DynamoDB tables are not entirely oblivious of a schema. There’s some schema information that must be set for primary keys (partition_key and or sort_key) and keys for LSIs or GSIs for Indexing. Basically, whenever an index is added, the table’s attribute_definitions must include the new index’s key elements or fields.

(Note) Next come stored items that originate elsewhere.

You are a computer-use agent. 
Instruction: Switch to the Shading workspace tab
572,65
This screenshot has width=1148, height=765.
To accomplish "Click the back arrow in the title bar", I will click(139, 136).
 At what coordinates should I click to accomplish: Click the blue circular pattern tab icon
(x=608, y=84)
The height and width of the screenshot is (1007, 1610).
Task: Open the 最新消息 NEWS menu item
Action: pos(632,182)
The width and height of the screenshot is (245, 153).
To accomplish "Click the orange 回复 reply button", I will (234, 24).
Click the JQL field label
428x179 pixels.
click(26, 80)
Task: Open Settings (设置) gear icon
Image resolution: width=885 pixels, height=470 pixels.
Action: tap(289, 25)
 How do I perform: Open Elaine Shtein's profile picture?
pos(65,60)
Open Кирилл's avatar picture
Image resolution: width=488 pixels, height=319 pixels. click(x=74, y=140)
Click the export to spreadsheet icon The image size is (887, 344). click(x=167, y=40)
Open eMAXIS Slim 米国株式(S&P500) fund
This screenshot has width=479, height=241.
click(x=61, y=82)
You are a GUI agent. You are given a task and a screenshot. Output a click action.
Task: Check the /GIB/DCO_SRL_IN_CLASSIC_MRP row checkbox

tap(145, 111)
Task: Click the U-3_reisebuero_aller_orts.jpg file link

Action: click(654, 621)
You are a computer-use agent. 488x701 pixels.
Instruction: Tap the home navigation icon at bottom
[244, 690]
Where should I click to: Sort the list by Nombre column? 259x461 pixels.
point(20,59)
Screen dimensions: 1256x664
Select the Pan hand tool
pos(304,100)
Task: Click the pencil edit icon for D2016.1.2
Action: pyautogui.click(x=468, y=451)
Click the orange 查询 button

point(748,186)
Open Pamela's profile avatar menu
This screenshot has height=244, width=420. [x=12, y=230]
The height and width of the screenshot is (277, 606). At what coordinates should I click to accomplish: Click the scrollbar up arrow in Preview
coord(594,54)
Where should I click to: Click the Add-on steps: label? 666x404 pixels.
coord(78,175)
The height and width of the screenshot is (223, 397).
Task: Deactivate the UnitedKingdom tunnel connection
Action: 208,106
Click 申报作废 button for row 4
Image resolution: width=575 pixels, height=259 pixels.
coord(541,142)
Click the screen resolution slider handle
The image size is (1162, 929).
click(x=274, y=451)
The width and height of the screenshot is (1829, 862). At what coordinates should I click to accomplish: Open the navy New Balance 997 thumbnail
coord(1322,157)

The table’s attribute_definitions contain “schema” information. Dynomite can use attribute_definitions to set field setters and getters for your models automatically. This spares you from having to declare all fields.

For example, given:

$ aws dynamodb describe-table --table-name demo-dev_products | jq -r '.Table.AttributeDefinitions[].AttributeName'
category
price
sku
name

Then the Product class would automatically have all of these fields: category price sku name. They are discovered at jets boot time. To be clear, you do not have to use the field method to declare them.

app/models/product.rb

class Product < ApplicationItem
  # fields :category, :price, :sku, :name # commented out because it's not needed
  # the fields are automatically discovered
end

You can inspect the field names with jets console

$ jets console
> Product.field_names
=> [:category, :created_at, :id, :price, :sku, :name, :updated_at]
> Product.attribute_definitions
=>
[#<struct Aws::DynamoDB::Types::AttributeDefinition attribute_name="category", attribute_type="S">,
 #<struct Aws::DynamoDB::Types::AttributeDefinition attribute_name="price", attribute_type="N">,
 #<struct Aws::DynamoDB::Types::AttributeDefinition attribute_name="sku", attribute_type="N">,
 #<struct Aws::DynamoDB::Types::AttributeDefinition attribute_name="name", attribute_type="S">,
>

Explicitly Set Fields

Of course, if you have some fields not covered by indexes, you can manually set the fields anyway. Explicitly setting auto-discovered fields is harmless, and you can do so if you need to override the default string type.

app/models/product.rb

class Product < ApplicationItem
  fields :category, :price, :sku, :name # for clarity
  fields :sku # additional field that is not indexed, must set these explicitly
end

I also feel declaring all fields in the model adds clarity to the code. Schemaless databases can sometimes feel too loose. So fields auto-discovery may be removed in the future.